Over the decades, the other missing birds slowly made their way home. After Zimbabwe gained independence in 1980, the new government launched a formal campaign to recover all eight carvings, with only two remaining within the country’s borders at the time. In a striking 1981 trade, South Africa’s apartheid government returned four birds it held in a national museum in exchange for a collection of 1,000 insect specimens from Zimbabwe’s Natural History Museum. Germany followed suit in 2003, repatriating a soapstone pedestal fragment that had been held in Berlin’s Ethnological Museum since 1907.

But the final bird held by South Africa was blocked for decades by a century-old legal barrier. When Rhodes died, his 1902 will vested his estate and all its contents to the South African government, and the 1910 Rhodes Will Act banned the sale or transfer of any of his possessions. Every request for repatriation from Zimbabwe was rejected on the basis of this law, according to South African Minister of Culture Gayton McKenzie.

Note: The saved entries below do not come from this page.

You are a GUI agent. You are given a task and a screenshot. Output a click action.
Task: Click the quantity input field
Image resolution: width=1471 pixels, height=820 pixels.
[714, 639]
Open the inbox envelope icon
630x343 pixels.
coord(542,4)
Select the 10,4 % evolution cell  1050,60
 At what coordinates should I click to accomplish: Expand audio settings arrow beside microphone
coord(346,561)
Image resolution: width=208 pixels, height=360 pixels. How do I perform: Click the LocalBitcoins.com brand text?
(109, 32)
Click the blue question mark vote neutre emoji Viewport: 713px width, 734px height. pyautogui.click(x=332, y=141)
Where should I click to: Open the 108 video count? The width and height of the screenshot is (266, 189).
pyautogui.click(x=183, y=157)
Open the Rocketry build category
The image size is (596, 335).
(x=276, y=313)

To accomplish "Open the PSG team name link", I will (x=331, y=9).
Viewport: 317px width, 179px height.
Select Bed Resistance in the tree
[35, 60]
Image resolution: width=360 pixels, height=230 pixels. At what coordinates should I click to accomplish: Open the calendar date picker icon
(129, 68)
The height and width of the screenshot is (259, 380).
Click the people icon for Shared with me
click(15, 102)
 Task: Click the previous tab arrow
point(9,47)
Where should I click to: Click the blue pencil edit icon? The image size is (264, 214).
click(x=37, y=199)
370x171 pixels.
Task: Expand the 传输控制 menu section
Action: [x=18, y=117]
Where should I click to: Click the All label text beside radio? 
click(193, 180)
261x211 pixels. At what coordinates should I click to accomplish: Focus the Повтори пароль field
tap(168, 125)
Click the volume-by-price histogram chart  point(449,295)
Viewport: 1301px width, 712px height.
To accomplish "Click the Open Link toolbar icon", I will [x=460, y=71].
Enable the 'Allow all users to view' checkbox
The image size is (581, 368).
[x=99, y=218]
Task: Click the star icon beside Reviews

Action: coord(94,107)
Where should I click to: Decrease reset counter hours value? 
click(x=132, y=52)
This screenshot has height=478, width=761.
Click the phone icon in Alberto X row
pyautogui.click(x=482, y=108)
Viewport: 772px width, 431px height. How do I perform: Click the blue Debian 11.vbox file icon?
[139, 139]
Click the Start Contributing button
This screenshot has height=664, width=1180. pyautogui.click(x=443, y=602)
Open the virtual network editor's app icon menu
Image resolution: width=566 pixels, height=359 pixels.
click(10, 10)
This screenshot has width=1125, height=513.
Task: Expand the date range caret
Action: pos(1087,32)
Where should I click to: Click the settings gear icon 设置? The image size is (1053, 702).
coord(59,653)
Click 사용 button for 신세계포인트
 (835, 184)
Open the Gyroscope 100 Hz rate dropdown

This week, South Africa overcame that legal obstacle to complete the handover, alongside the repatriation of eight sets of Zimbabwean human remains exhumed by colonial researchers and held in a South African museum. McKenzie called the removal of the remains a product of “misguided colonial pseudoscience,” noting “these are not abstractions, but people… removed from their graves, their communities, and their homeland under the logic that their bodies were data.”

To get around the 1910 Act, South Africa initially arranged a two-year loan of the sculpture to Zimbabwe, but McKenzie has confirmed that the South African government is currently reviewing the century-old law to formalize permanent repatriation, and insists the bird will never be returned to South Africa. The handover was welcomed by Zimbabwean President Emmerson Mnangagwa, who called the moment “the return of a national icon.”

The repatriation marks a rare milestone in the global movement for the return of looted African artefacts: while most repatriations to date have come from European colonial powers including France, the Netherlands, Germany, and the United Kingdom, this transfer sees an African nation returning stolen heritage to another African country. Zimbabwe continues to push for the repatriation of other cultural items, including the skulls of 19th-century anti-colonial heroes believed to be held in the UK.

For Zimbabwean leaders and scholars, the return of the final bird is more than a cultural victory — it is a spiritual homecoming. The carving will be placed on permanent display at an on-site museum at the Great Zimbabwe UNESCO World Heritage Site, where it will join the seven other recovered birds for preservation. “The bird is Zimbabwe’s heritage… one should not have to travel to other countries to enjoy their own heritage,” said Shenjere-Nyabezi.

Edward Matenga, one of Zimbabwe’s leading scholars of the Zimbabwe Bird sculptures, described the handover as a “win-win” for both nations, calling it a cathartic step for South Africa to confront its colonial legacy. The arrival of the bird also came just days ahead of Zimbabwe’s independence anniversary, with Mnangagwa noting the timely homecoming: “Let the people of Zimbabwe come and witness. Let the children of this great nation see with their own eyes the symbol of their identity and let the world know Zimbabwe is a nation that respects its past.”